▶ [THE EXERCISE]:
Render the data below as a Markdown table with two columns, Row and Line, where Row numbers each line in order and Line holds that line. Omit blank lines.

▶ [RECORDS TO PROCESS]:
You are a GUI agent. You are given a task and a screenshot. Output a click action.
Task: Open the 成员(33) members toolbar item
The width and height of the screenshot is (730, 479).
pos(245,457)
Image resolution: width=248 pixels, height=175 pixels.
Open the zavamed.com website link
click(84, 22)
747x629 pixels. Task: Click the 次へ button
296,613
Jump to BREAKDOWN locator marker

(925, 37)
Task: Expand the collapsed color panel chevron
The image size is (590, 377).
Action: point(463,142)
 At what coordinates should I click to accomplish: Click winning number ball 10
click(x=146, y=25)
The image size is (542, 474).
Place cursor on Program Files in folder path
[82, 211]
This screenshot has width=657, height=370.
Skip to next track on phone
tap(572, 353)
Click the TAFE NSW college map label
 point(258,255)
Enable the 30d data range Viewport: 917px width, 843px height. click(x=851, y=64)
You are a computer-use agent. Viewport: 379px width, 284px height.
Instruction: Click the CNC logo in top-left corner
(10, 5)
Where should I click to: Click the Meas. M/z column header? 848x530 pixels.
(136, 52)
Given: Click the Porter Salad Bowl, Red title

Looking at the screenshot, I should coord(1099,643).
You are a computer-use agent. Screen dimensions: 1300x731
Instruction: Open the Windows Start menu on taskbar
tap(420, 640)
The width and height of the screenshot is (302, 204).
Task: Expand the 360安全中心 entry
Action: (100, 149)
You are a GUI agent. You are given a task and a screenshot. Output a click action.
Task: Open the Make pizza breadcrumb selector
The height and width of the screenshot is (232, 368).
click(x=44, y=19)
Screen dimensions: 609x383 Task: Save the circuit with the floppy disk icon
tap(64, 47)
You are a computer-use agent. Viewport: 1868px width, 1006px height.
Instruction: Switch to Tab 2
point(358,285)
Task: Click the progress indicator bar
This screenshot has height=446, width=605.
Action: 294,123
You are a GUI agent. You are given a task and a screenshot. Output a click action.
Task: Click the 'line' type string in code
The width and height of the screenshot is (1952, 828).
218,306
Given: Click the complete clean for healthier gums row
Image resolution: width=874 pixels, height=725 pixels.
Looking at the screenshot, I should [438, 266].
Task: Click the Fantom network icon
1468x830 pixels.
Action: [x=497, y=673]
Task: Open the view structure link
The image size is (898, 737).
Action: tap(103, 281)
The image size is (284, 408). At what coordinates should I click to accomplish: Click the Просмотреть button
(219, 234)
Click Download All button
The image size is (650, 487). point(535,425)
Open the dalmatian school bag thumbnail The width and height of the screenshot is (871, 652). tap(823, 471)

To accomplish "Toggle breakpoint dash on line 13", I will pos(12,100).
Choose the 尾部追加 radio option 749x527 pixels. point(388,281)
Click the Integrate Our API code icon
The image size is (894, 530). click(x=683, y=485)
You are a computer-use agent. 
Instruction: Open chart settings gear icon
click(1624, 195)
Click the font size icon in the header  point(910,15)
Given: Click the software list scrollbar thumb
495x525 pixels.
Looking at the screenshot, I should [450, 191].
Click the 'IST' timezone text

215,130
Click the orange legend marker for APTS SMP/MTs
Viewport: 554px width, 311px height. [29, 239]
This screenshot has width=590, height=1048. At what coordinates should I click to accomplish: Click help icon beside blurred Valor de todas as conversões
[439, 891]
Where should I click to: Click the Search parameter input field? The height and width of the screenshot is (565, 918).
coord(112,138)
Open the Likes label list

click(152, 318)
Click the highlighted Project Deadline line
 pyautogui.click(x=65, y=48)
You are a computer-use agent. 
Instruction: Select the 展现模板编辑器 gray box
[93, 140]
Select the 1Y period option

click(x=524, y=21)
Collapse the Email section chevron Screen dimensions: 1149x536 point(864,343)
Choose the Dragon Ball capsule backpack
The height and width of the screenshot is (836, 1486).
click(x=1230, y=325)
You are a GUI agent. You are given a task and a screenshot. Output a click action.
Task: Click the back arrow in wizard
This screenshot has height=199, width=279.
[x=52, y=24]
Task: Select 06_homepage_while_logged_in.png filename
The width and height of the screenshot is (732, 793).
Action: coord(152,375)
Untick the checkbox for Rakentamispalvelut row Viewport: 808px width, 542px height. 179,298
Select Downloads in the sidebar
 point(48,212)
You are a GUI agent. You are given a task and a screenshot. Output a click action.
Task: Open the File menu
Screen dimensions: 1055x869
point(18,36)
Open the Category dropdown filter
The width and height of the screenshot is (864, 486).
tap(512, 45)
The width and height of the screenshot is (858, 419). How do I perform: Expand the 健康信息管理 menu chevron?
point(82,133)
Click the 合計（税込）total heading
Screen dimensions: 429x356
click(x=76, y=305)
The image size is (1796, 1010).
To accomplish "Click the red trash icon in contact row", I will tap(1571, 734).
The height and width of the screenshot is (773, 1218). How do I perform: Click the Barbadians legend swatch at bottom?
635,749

▶ [OUTPUT FOR THIS EXERCISE]:
| Row | Line |
|---|---|
| 1 | You are a GUI agent. You are given a task and a screenshot. Output a click action. |
| 2 | Task: Open the 成员(33) members toolbar item |
| 3 | The width and height of the screenshot is (730, 479). |
| 4 | pos(245,457) |
| 5 | Image resolution: width=248 pixels, height=175 pixels. |
| 6 | Open the zavamed.com website link |
| 7 | click(84, 22) |
| 8 | 747x629 pixels. Task: Click the 次へ button |
| 9 | 296,613 |
| 10 | Jump to BREAKDOWN locator marker |
| 11 | (925, 37) |
| 12 | Task: Expand the collapsed color panel chevron |
| 13 | The image size is (590, 377). |
| 14 | Action: point(463,142) |
| 15 |  At what coordinates should I click to accomplish: Click winning number ball 10 |
| 16 | click(x=146, y=25) |
| 17 | The image size is (542, 474). |
| 18 | Place cursor on Program Files in folder path |
| 19 | [82, 211] |
| 20 | This screenshot has width=657, height=370. |
| 21 | Skip to next track on phone |
| 22 | tap(572, 353) |
| 23 | Click the TAFE NSW college map label |
| 24 |  point(258,255) |
| 25 | Enable the 30d data range Viewport: 917px width, 843px height. click(x=851, y=64) |
| 26 | You are a computer-use agent. Viewport: 379px width, 284px height. |
| 27 | Instruction: Click the CNC logo in top-left corner |
| 28 | (10, 5) |
| 29 | Where should I click to: Click the Meas. M/z column header? 848x530 pixels. |
| 30 | (136, 52) |
| 31 | Given: Click the Porter Salad Bowl, Red title |
| 32 | Looking at the screenshot, I should coord(1099,643). |
| 33 | You are a computer-use agent. Screen dimensions: 1300x731 |
| 34 | Instruction: Open the Windows Start menu on taskbar |
| 35 | tap(420, 640) |
| 36 | The width and height of the screenshot is (302, 204). |
| 37 | Task: Expand the 360安全中心 entry |
| 38 | Action: (100, 149) |
| 39 | You are a GUI agent. You are given a task and a screenshot. Output a click action. |
| 40 | Task: Open the Make pizza breadcrumb selector |
| 41 | The height and width of the screenshot is (232, 368). |
| 42 | click(x=44, y=19) |
| 43 | Screen dimensions: 609x383 Task: Save the circuit with the floppy disk icon |
| 44 | tap(64, 47) |
| 45 | You are a computer-use agent. Viewport: 1868px width, 1006px height. |
| 46 | Instruction: Switch to Tab 2 |
| 47 | point(358,285) |
| 48 | Task: Click the progress indicator bar |
| 49 | This screenshot has height=446, width=605. |
| 50 | Action: 294,123 |
| 51 | You are a GUI agent. You are given a task and a screenshot. Output a click action. |
| 52 | Task: Click the 'line' type string in code |
| 53 | The width and height of the screenshot is (1952, 828). |
| 54 | 218,306 |
| 55 | Given: Click the complete clean for healthier gums row |
| 56 | Image resolution: width=874 pixels, height=725 pixels. |
| 57 | Looking at the screenshot, I should [438, 266]. |
| 58 | Task: Click the Fantom network icon |
| 59 | 1468x830 pixels. |
| 60 | Action: [x=497, y=673] |
| 61 | Task: Open the view structure link |
| 62 | The image size is (898, 737). |
| 63 | Action: tap(103, 281) |
| 64 | The image size is (284, 408). At what coordinates should I click to accomplish: Click the Просмотреть button |
| 65 | (219, 234) |
| 66 | Click Download All button |
| 67 | The image size is (650, 487). point(535,425) |
| 68 | Open the dalmatian school bag thumbnail The width and height of the screenshot is (871, 652). tap(823, 471) |
| 69 | To accomplish "Toggle breakpoint dash on line 13", I will pos(12,100). |
| 70 | Choose the 尾部追加 radio option 749x527 pixels. point(388,281) |
| 71 | Click the Integrate Our API code icon |
| 72 | The image size is (894, 530). click(x=683, y=485) |
| 73 | You are a computer-use agent.  |
| 74 | Instruction: Open chart settings gear icon |
| 75 | click(1624, 195) |
| 76 | Click the font size icon in the header  point(910,15) |
| 77 | Given: Click the software list scrollbar thumb |
| 78 | 495x525 pixels. |
| 79 | Looking at the screenshot, I should [450, 191]. |
| 80 | Click the 'IST' timezone text |
| 81 | 215,130 |
| 82 | Click the orange legend marker for APTS SMP/MTs |
| 83 | Viewport: 554px width, 311px height. [29, 239] |
| 84 | This screenshot has width=590, height=1048. At what coordinates should I click to accomplish: Click help icon beside blurred Valor de todas as conversões |
| 85 | [439, 891] |
| 86 | Where should I click to: Click the Search parameter input field? The height and width of the screenshot is (565, 918). |
| 87 | coord(112,138) |
| 88 | Open the Likes label list |
| 89 | click(152, 318) |
| 90 | Click the highlighted Project Deadline line |
| 91 |  pyautogui.click(x=65, y=48) |
| 92 | You are a computer-use agent.  |
| 93 | Instruction: Select the 展现模板编辑器 gray box |
| 94 | [93, 140] |
| 95 | Select the 1Y period option |
| 96 | click(x=524, y=21) |
| 97 | Collapse the Email section chevron Screen dimensions: 1149x536 point(864,343) |
| 98 | Choose the Dragon Ball capsule backpack |
| 99 | The height and width of the screenshot is (836, 1486). |
| 100 | click(x=1230, y=325) |
| 101 | You are a GUI agent. You are given a task and a screenshot. Output a click action. |
| 102 | Task: Click the back arrow in wizard |
| 103 | This screenshot has height=199, width=279. |
| 104 | [x=52, y=24] |
| 105 | Task: Select 06_homepage_while_logged_in.png filename |
| 106 | The width and height of the screenshot is (732, 793). |
| 107 | Action: coord(152,375) |
| 108 | Untick the checkbox for Rakentamispalvelut row Viewport: 808px width, 542px height. 179,298 |
| 109 | Select Downloads in the sidebar |
| 110 |  point(48,212) |
| 111 | You are a GUI agent. You are given a task and a screenshot. Output a click action. |
| 112 | Task: Open the File menu |
| 113 | Screen dimensions: 1055x869 |
| 114 | point(18,36) |
| 115 | Open the Category dropdown filter |
| 116 | The width and height of the screenshot is (864, 486). |
| 117 | tap(512, 45) |
| 118 | The width and height of the screenshot is (858, 419). How do I perform: Expand the 健康信息管理 menu chevron? |
| 119 | point(82,133) |
| 120 | Click the 合計（税込）total heading |
| 121 | Screen dimensions: 429x356 |
| 122 | click(x=76, y=305) |
| 123 | The image size is (1796, 1010). |
| 124 | To accomplish "Click the red trash icon in contact row", I will tap(1571, 734). |
| 125 | The height and width of the screenshot is (773, 1218). How do I perform: Click the Barbadians legend swatch at bottom? |
| 126 | 635,749 |